Collected data entries:
______

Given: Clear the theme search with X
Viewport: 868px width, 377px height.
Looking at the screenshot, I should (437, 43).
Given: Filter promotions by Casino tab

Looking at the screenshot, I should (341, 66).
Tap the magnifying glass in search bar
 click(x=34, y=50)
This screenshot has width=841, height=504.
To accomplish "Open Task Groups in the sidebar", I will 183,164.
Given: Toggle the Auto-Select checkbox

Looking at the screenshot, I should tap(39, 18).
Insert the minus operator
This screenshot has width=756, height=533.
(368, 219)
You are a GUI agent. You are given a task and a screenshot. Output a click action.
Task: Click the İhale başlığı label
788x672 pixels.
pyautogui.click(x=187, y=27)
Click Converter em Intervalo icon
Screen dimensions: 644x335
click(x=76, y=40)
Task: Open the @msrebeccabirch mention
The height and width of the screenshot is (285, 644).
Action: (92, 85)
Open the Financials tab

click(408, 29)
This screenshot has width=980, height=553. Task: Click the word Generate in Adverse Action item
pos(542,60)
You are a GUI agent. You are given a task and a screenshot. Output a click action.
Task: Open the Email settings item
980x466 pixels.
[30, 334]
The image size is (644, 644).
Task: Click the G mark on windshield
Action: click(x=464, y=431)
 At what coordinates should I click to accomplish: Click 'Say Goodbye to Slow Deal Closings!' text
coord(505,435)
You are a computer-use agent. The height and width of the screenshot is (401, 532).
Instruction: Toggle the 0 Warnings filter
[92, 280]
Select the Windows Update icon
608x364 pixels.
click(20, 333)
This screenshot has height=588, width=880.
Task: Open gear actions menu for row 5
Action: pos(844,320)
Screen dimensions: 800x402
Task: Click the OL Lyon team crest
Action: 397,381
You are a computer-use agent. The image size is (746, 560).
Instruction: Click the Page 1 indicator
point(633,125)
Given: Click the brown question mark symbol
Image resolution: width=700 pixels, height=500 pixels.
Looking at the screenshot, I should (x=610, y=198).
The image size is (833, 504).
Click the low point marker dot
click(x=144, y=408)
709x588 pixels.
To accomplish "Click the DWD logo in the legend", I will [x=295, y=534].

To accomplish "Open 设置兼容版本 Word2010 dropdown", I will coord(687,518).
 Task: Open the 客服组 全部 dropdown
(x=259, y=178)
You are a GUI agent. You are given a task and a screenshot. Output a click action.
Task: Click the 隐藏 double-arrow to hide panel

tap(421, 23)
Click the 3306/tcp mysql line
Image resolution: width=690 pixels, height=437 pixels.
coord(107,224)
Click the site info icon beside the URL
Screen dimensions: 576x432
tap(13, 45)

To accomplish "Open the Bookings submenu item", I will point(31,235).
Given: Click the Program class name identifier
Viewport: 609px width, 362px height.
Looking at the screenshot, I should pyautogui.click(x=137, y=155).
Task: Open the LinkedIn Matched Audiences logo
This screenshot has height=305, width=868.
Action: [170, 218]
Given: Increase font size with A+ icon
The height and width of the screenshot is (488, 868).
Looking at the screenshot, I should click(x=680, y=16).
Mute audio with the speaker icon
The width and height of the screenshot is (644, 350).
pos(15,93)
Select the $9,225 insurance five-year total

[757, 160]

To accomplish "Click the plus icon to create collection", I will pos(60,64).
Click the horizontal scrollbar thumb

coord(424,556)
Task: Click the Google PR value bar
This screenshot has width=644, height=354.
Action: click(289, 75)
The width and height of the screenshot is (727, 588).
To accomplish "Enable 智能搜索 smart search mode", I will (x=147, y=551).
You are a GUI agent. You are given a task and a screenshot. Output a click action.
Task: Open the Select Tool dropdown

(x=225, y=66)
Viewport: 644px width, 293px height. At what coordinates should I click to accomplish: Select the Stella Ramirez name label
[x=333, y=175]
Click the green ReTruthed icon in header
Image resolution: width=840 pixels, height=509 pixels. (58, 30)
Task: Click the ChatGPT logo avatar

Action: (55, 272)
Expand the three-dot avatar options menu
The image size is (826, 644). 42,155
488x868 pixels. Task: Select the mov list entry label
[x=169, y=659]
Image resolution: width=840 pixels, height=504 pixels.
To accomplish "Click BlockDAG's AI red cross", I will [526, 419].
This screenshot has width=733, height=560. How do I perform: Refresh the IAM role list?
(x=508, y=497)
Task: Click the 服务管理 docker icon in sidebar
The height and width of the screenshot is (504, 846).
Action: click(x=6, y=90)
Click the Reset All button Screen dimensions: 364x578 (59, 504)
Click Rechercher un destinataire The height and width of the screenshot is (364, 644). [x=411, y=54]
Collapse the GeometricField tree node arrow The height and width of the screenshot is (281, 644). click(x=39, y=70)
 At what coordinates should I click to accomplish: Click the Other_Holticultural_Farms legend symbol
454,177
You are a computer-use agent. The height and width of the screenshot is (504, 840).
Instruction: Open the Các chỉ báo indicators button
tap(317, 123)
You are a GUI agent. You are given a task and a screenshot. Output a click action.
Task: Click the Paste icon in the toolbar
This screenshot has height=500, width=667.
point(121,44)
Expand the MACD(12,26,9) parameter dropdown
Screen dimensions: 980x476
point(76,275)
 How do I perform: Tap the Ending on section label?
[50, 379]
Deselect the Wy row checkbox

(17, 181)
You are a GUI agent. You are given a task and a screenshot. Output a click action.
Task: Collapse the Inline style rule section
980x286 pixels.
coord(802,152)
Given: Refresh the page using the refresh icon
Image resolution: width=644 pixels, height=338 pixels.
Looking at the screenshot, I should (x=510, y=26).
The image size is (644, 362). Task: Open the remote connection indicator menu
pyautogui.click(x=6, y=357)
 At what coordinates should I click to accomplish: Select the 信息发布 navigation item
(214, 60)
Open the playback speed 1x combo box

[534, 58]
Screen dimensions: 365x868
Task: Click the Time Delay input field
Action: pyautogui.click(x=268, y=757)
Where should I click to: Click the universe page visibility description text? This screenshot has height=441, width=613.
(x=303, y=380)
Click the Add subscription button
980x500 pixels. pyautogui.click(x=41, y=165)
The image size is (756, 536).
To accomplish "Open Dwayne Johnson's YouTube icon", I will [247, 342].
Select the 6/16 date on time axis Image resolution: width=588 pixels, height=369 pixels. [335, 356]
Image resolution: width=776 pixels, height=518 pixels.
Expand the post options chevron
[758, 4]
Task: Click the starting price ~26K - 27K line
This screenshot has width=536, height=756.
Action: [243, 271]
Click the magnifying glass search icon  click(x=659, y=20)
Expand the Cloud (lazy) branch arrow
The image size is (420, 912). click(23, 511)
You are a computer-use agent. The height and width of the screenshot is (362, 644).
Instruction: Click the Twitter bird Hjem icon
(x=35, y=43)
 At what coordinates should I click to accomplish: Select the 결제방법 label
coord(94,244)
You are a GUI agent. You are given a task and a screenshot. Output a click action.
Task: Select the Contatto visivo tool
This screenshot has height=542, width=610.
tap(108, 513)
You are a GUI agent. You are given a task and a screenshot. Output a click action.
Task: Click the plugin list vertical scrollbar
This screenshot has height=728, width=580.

______

— REQUIRED ACTION —
Return only the part of the records above that opens with the line containing "The image size is (756, 536)." and closes with the line containing "is (362, 644).", ends included.

— SOLUTION TO THIS TASK —
The image size is (756, 536).
To accomplish "Open Dwayne Johnson's YouTube icon", I will [247, 342].
Select the 6/16 date on time axis Image resolution: width=588 pixels, height=369 pixels. [335, 356]
Image resolution: width=776 pixels, height=518 pixels.
Expand the post options chevron
[758, 4]
Task: Click the starting price ~26K - 27K line
This screenshot has width=536, height=756.
Action: [243, 271]
Click the magnifying glass search icon  click(x=659, y=20)
Expand the Cloud (lazy) branch arrow
The image size is (420, 912). click(23, 511)
You are a computer-use agent. The height and width of the screenshot is (362, 644).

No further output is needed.